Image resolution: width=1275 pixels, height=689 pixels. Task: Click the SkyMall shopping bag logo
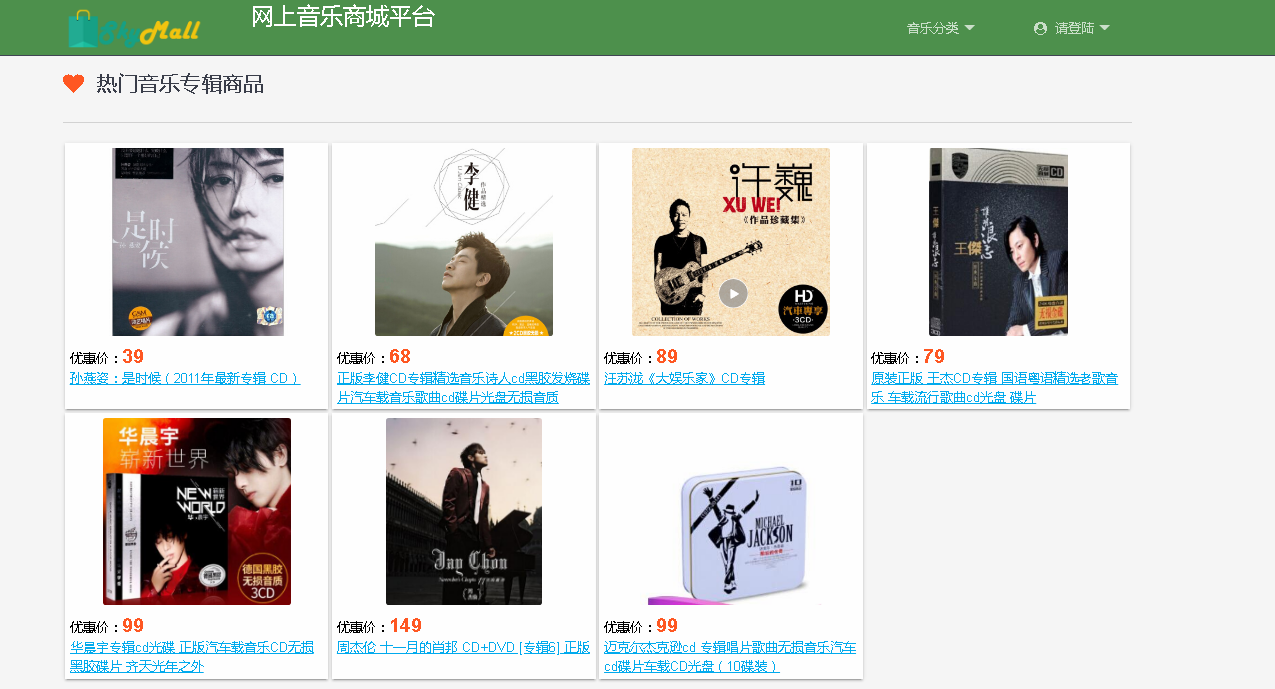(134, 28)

◇ ◇ ◇ ◇ ◇

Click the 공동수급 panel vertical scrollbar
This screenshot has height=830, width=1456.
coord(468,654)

◇ ◇ ◇ ◇ ◇

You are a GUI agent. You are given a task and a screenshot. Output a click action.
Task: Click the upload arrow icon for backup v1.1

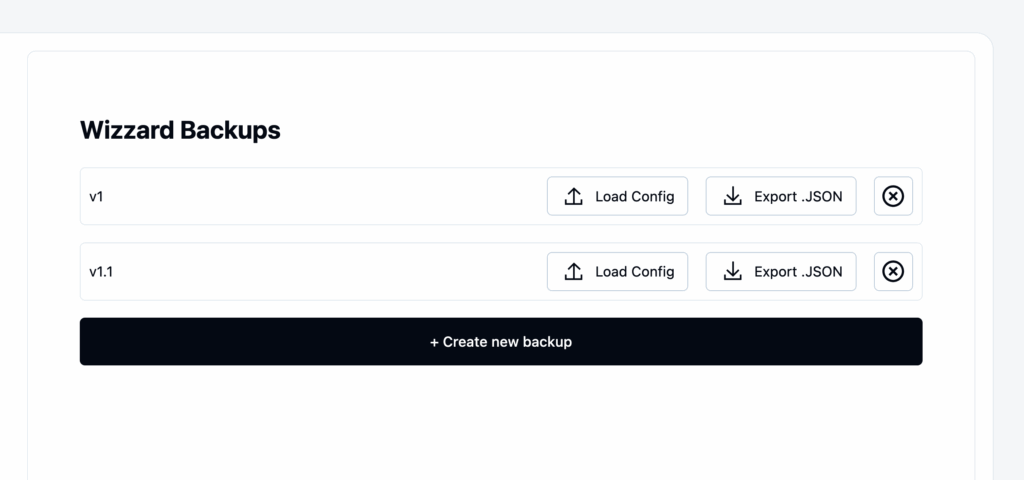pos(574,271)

◇ ◇ ◇ ◇ ◇

Copy out the listing lines starting with the line with "Click the 공동수급 panel vertical scrollbar" and going on through the line with "coord(468,654)", changing "vertical" to "horizontal" and leaving all else as is.

Click the 공동수급 panel horizontal scrollbar
This screenshot has height=830, width=1456.
coord(468,654)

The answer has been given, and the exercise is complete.